Perimetro, importi, trasparenza, requisiti, compensi. Tutte le «divergenze» tra Itaca e Consiglio superiore

di Mariagrazia Barletta

Arrivare in tempi rapidi alla risoluzione di qualsiasi controversia e disputa tecnica possa insorgere durante l'esecuzione dei lavori di un'opera pubblica. La costituzione del Collegio consultivo tecnico resa obbligatoria, fino al 31 dicembre 2021, dal Dl Semplificazioni (Dl 76 del 2020) per i lavori di importo pari o superiore alla soglia comunitaria (5,35 milioni di euro), rappresenta una grande opportunità per superare velocemente gli ostacoli nella fase di esecuzione dei lavori. Ma si rilevano difficoltà nell'interpretare la norma. A circa tre mesi dall'entrata in vigore della legge di conversione del Dl Semplificazioni arrivano le prime indicazioni operative volte a garantire un'omogenea applicazione delle nuove disposizioni. Itaca, l'Istituto per l'innovazione e la trasparenza degli appalti e la compatibilità ambientale, ha pubblicato le prime istruzioni per le stazioni appaltanti, approvate dalla Conferenza delle Regioni lo scorso 17 dicembre. È stato inoltre costituito un gruppo di lavoro presso il Consiglio superiore dei lavori pubblici per la redazione di linee guida ad hoc, al momento non ancora definitive, ma diffuse sotto forma di bozza (aggiornata al 21 dicembre 2020). A partire dall'interpretazione della legge, i due documenti, però, giungono a conclusioni in alcuni casi contrastanti, anche su questioni basilari.

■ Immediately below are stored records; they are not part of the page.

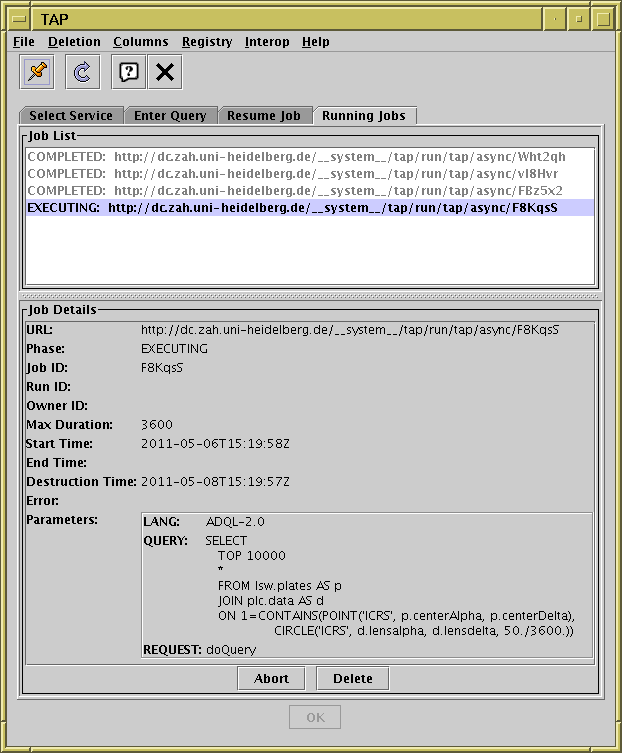Click the split-pane divider between Job List and Details
Image resolution: width=622 pixels, height=753 pixels.
310,296
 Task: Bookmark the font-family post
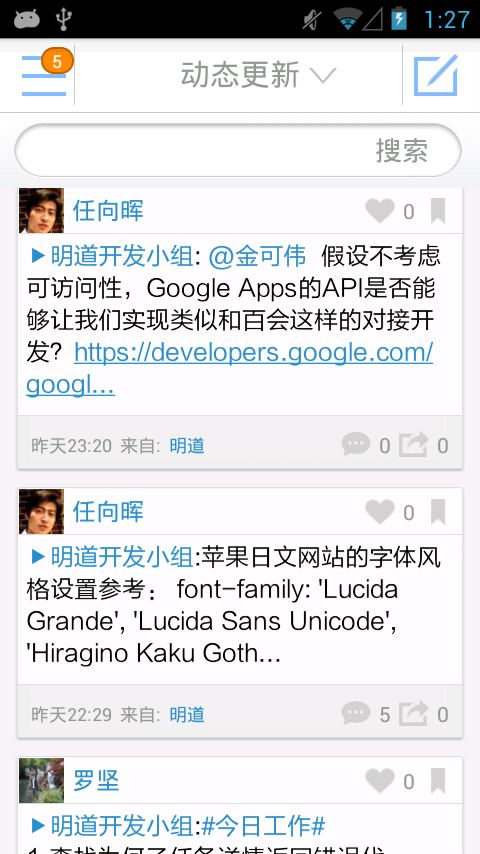coord(438,512)
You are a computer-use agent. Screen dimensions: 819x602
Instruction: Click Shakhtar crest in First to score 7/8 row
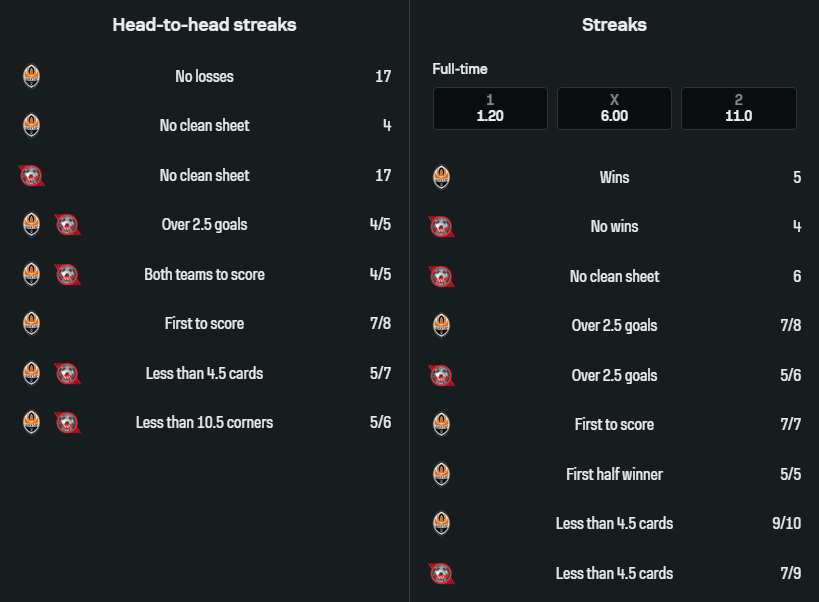tap(31, 323)
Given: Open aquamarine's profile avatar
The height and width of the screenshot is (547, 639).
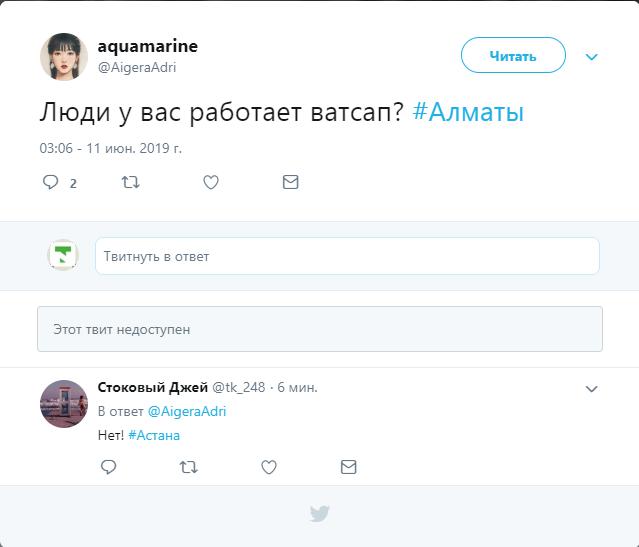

Discordanza sui lavori di manutenzione
Il primo punto di contrasto riguarda la tipologia di contratti sui quali la norma fa ricadere l'obbligo di istituire il Collegio consultivo tecnico (Cct). «Il ricorso alla costituzione del Cct, ai sensi dell'art. 6, c. 1, del Dl 76 riguarda esclusivamente gli affidamenti di lavori diretti alla realizzazione di opere pubbliche, ivi inclusi i lavori di manutenzione», si legge nella bozza predisposta dal Csllpp. Opposto il parere di Itaca, secondo cui «sono esclusi dall'ambito applicativo della disposizione normativa i contratti aventi ad oggetto attività di lavori di manutenzioni nonché quelli riferiti agli impianti tecnologici in quanto non costituiscono "opere pubbliche"». L'interpretazione di Itaca, viene spiegato stesso nel documento, deriva dalla definizione di «opera» contenuta nel Codice dei contratti e in base alla quale va letto l'obbligo circoscritto dal legislatore ai lavori diretti alla realizzazione di opere pubbliche (sopra soglia).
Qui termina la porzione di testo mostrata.